Volodymyr Pianykh

Personal information
- Date of birth: 5 February 1951 (age 74)
- Place of birth: Stalino, Ukrainian SSR, Soviet Union
- Position: Defender

Youth career
- 1962–1969: Shakhtar Donetsk

Senior career*
- Years: Team / Apps / (Gls)
- 1970–1971: Shakhtar Donetsk / 12 / (0)
- 1971: FC Shakhtar Kadiivka / 19 / (3)
- 1972–1973: SC Chernihiv / ? / (8)
- 1974–1983: Shakhtar Donetsk / 41 / (8)
- 1984: FC Shakhtar Horlivka / 38 / (2)

International career
- 1969: USSR (under-19) / 7 / (0)
- 1979: Ukraine / ?

Medal record
Men's football
Representing Soviet Union
UEFA European U-18 Championships
| Bronze medal – third place | 1969 East Germany |  |

= Volodymyr Pianykh =

Ukrainian footballer (born 1951)

Volodymyr Dmytrovych Pianykh (Володимир Дмитрович П'яних; born 5 February 1951) is a Ukrainian footballer who played as a defender for Shakhtar Donetsk.
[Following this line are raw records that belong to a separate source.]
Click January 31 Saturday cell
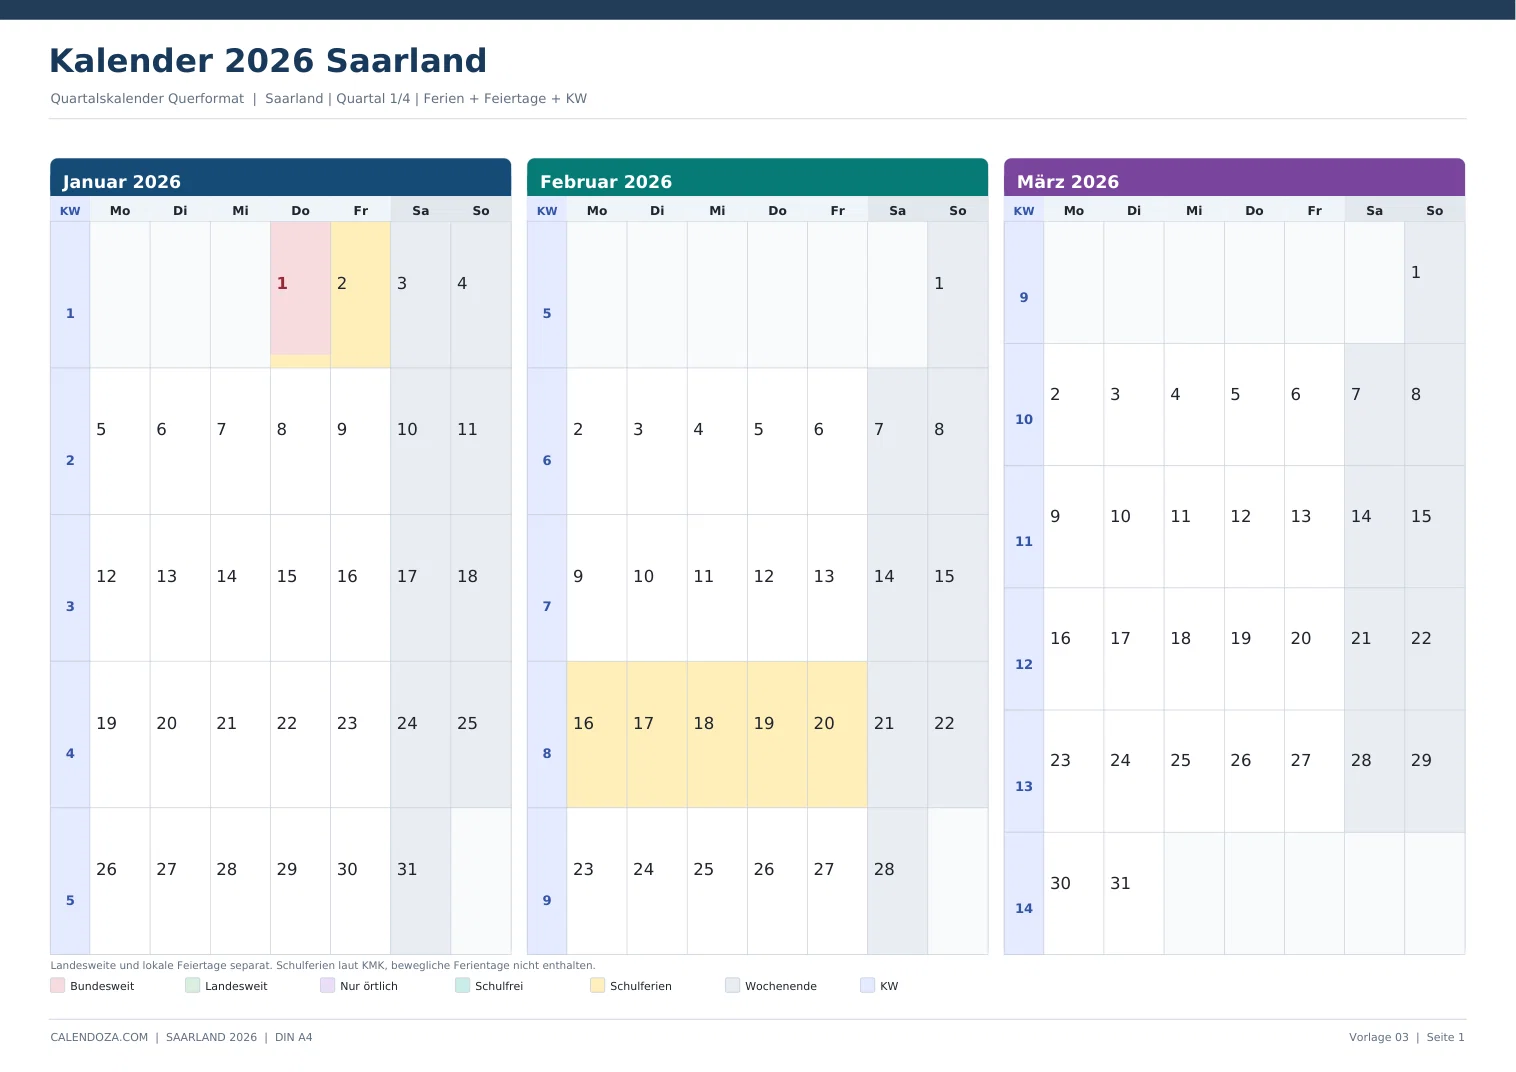The height and width of the screenshot is (1072, 1516). click(x=421, y=881)
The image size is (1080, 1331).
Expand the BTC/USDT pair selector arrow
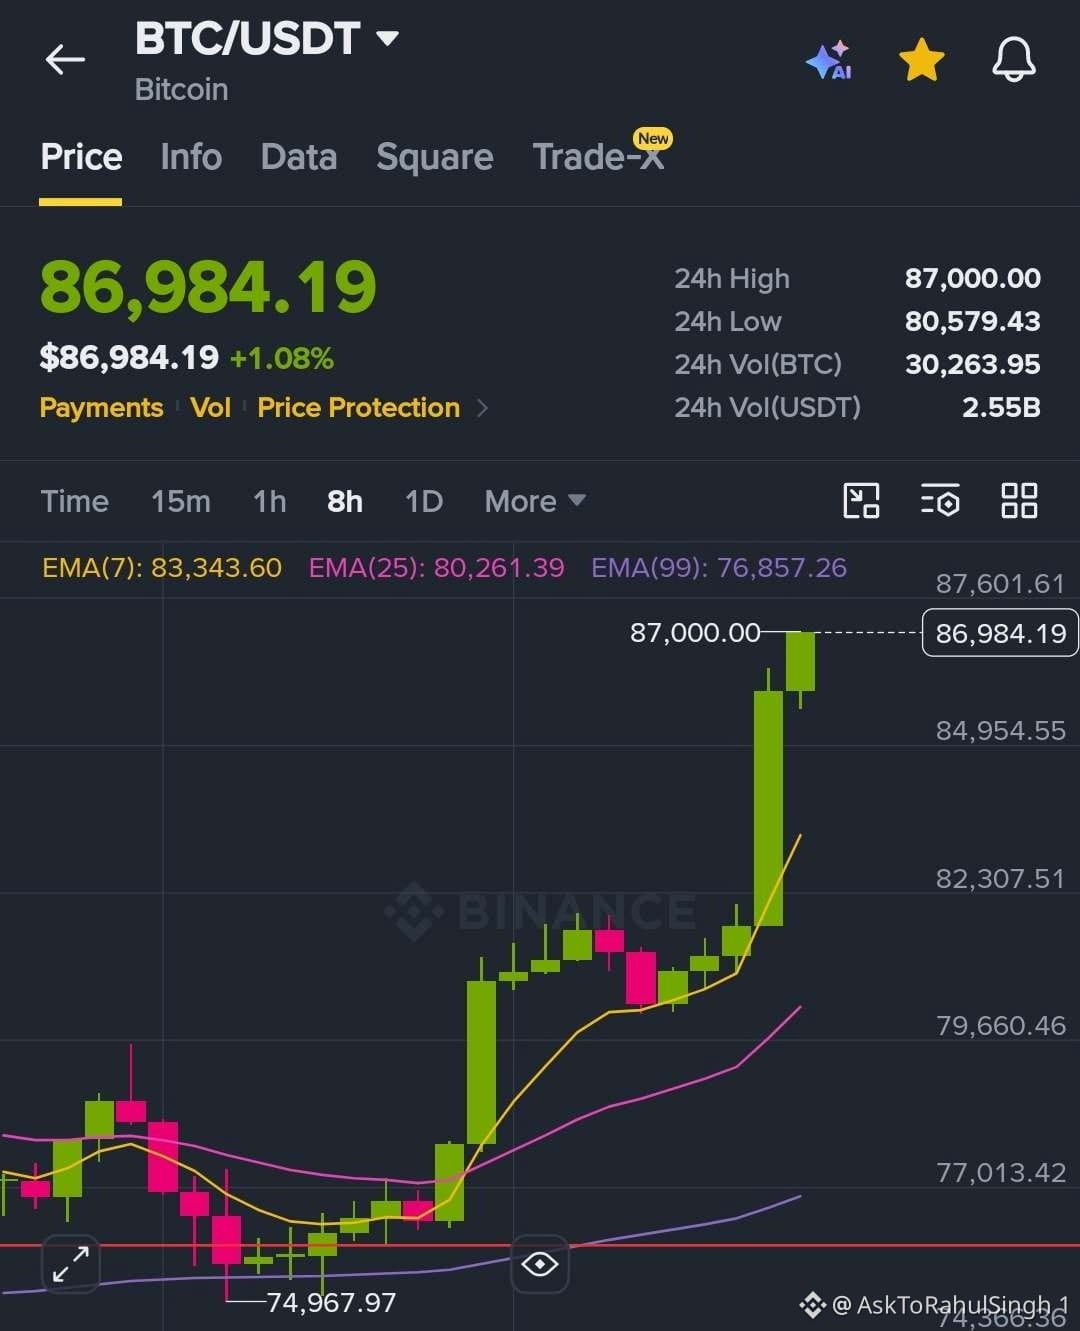point(387,39)
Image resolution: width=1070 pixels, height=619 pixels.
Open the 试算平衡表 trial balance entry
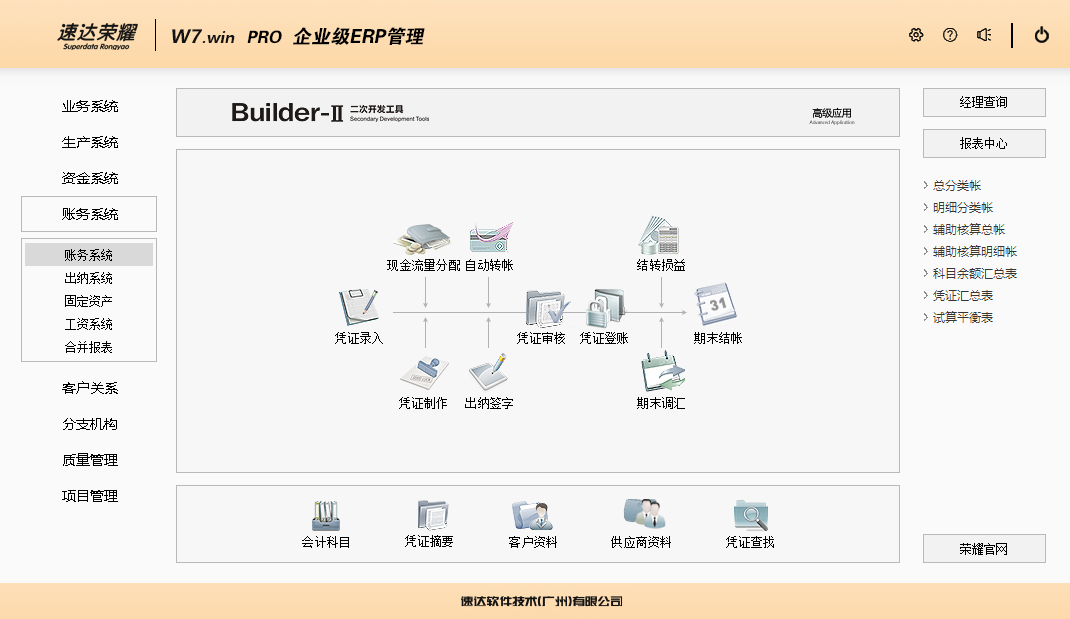pyautogui.click(x=962, y=318)
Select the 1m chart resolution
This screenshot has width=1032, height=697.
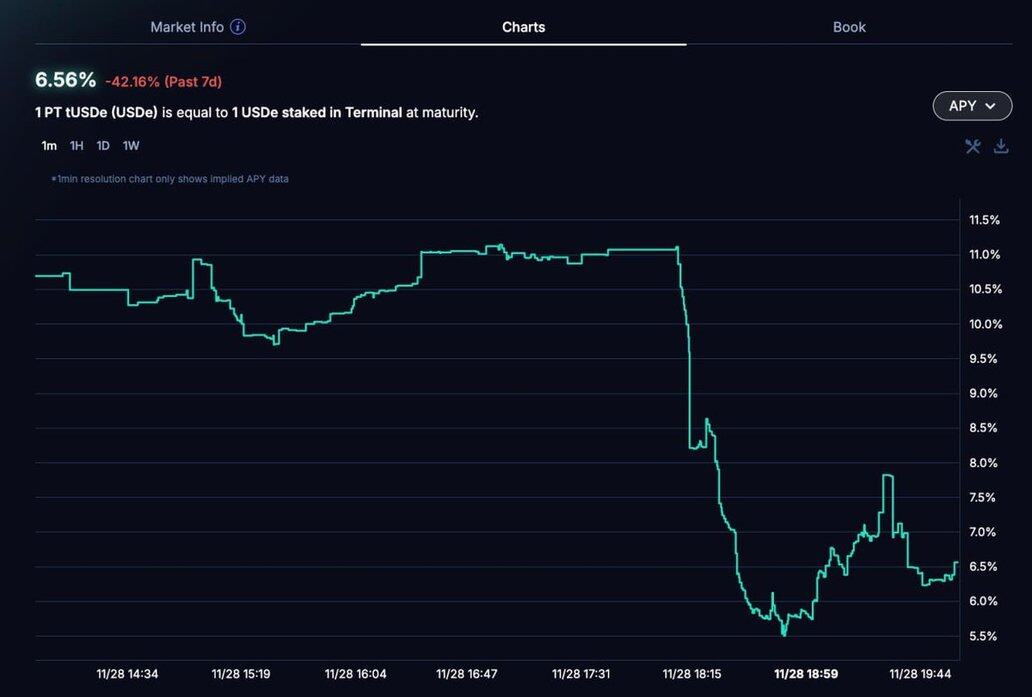[x=49, y=146]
After retiring as a player, Pianykh became a football referee.

In 1979 Pianykh played couple of games for Ukraine at the Spartakiad of the Peoples of the USSR.

Pianykh was a referee at the 1994 FIFA World Cup qualification match between Finland and Israel that took place on 16 June 1993 in Lahti, Finland.